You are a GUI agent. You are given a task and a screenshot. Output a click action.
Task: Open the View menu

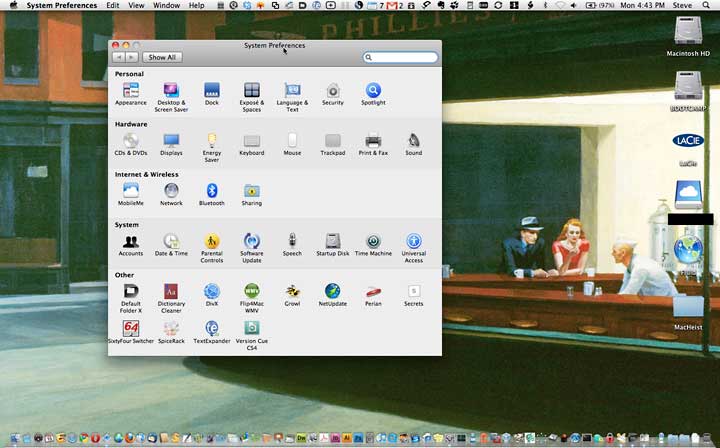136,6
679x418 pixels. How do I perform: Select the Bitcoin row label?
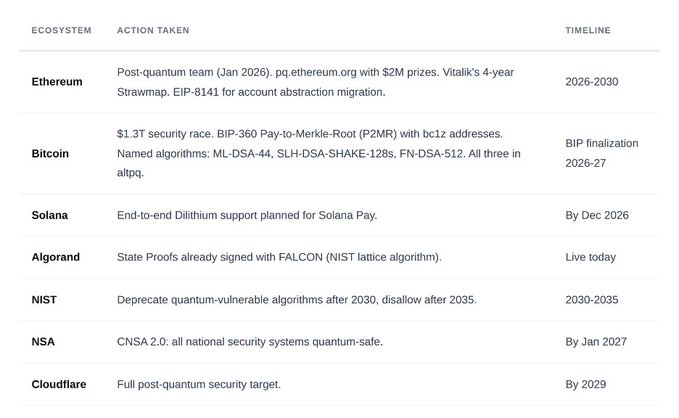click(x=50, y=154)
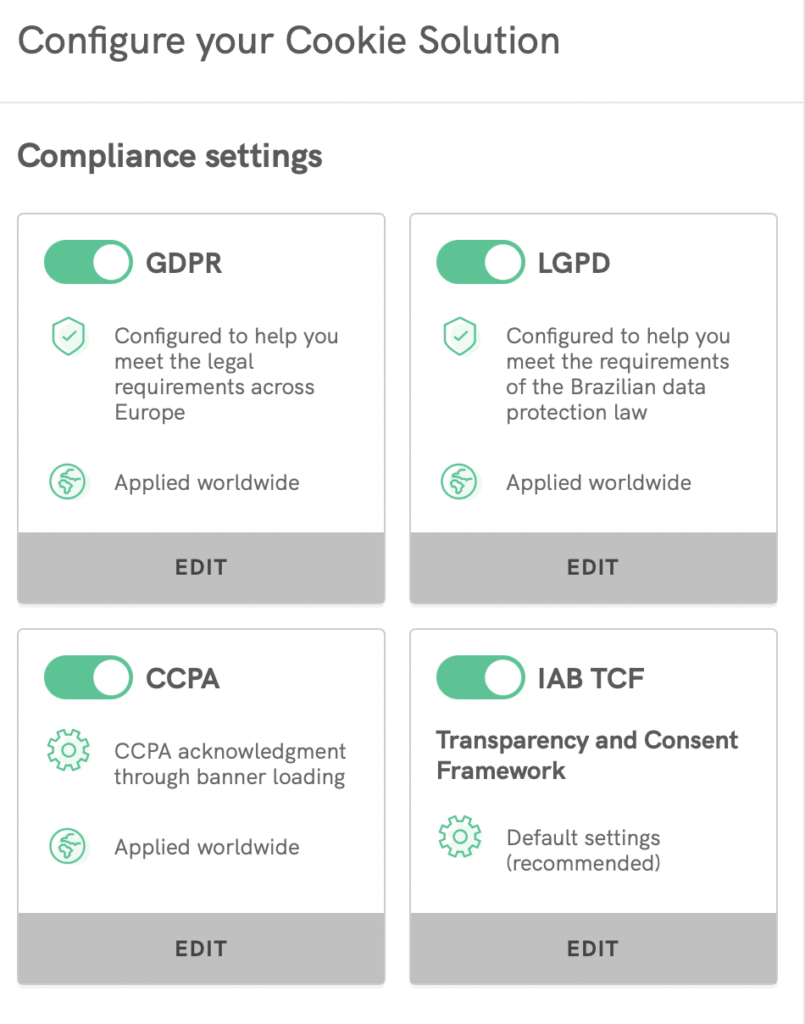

==================================================

Task objective → Word for word, print out all of the records above; pass over the pictures.

Reply →
You are a GUI agent. You are given a task and a screenshot. Output a click action.
Task: Open the View menu

136,6
679x418 pixels. How do I perform: Select the Bitcoin row label?
click(x=50, y=154)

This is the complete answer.